I know my position is not without its detractors and naysayers, but you’ve got to admit it doesn’t take much effort to slap an ad on an apparatus and let it passively make money for your department.
Do I want to see apparatus looking like a NASCAR racer? Not really. But I see no harm in putting some discrete ads on fire apparatus. Are there some that are not appropriate? Absolutely. But in Middle River’s case, the ad space happened to be for a local heating, cooling and plumbing company with ties to the department.
Those who have trouble with the business model are not facing reality. Volunteers are dropping in alarming numbers because of all the internal and external pressures. At the same time, funding is dropping from both municipal sources and donations. People just don’t have the funds to give as liberally as they might like to or may have had in the past.
Public radio and television has long used the model of listener and viewer contributions combined with small amounts of tax dollars. We’ve all heard the National Public Radio “ads.” They almost always “sneak” them in using the same radio personalities that do the announcing. They don’t take away from the programming, but they do allow us to enjoy what otherwise might not be possible. The key to making it work is subtlety and discretion.

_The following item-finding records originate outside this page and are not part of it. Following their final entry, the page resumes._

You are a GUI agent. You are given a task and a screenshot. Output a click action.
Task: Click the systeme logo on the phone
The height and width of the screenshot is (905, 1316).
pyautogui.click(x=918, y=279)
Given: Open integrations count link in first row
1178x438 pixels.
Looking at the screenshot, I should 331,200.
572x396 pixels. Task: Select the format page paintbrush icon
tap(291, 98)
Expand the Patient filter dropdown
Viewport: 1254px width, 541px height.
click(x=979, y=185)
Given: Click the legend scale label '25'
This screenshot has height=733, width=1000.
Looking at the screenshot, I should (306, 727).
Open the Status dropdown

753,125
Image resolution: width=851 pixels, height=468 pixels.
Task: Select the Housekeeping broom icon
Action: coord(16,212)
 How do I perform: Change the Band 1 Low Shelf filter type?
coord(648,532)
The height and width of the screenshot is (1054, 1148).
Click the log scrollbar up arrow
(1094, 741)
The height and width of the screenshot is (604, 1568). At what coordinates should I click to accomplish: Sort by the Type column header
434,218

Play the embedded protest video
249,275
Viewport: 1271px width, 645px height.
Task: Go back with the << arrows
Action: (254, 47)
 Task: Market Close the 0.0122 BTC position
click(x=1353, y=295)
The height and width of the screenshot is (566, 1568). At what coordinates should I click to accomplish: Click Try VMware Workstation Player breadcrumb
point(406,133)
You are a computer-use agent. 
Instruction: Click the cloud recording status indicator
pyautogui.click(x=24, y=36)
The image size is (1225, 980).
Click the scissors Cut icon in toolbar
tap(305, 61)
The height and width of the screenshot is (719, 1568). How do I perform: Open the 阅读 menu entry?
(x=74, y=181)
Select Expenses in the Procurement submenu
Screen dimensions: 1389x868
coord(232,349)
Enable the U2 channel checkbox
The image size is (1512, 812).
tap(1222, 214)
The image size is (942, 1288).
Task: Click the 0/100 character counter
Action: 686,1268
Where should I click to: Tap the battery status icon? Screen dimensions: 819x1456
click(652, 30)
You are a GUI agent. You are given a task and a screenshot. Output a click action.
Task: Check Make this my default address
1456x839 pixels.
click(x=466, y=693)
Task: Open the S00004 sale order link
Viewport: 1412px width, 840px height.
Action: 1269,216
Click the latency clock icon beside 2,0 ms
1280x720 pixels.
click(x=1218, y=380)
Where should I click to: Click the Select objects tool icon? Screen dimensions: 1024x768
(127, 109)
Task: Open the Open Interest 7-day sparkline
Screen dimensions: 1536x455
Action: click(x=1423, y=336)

As Middle River’s Lt. Bill Connelly says, those who are against the concept are traditionalists. What’s that saying now…. Oh yeah. “More than 200 years of tradition unencumbered by progress.” That axiom is almost definitely in play with opponents of ads on apparatus.
Remember back in 2010, KFC, the Kentucky-based fried chicken company, offered money to cities that let them advertise fiery chicken wings on fire hydrants? Brazil, Ind., is one of the cities that took the offer and got a reported $7,500 for hydrant repairs in the community some 60 miles outside of Indianapolis. In exchange, KFC got to “decorate” the hydrants with simulated buckets of chicken and cardboard wrappings around the base. They didn’t appear to hinder fire operations in anyway and if they last more than a few weeks, it would be a surprise.
At the time of the exchange, Brazil’s mayor, Ann Bradshaw issued a news release saying the city had deferred hydrant maintenance for years because of the lack of funding. She continued and stated: “We’re thrilled that KFC recognizes that cities are being force to make these difficult decisions and has stepped up to help us.”
That’s the right answer and kudos to Mayor Bradshaw. People for Ethical Treatment of Animals (PETA) had a different reaction about the ads for different reasons – they objected to the businesses practices of KFC. Ironically, they proposed the now infamous PETA ad plastered on the back body of a fire apparatus. They too saw the value of getting their message out on a big red truck.
There’s been some discussion about Middle River being the first in the nation to sell advertising on their apparatus. A bit of research shows that Stockton, Calif. firefighters allowed a local food coop to place an ad on their new engine back in 2009.
The “Food 4 Less” company gave the city $200,000 to “sponsor” a city engine. The city was given a $400,000 federal grant for the rig, but it wasn’t enough to cover the purchase cost and to equip it. The concept seemed to work although there were some that squawked about it. Nevertheless, the city got a new apparatus and didn’t have to raise taxes to do it.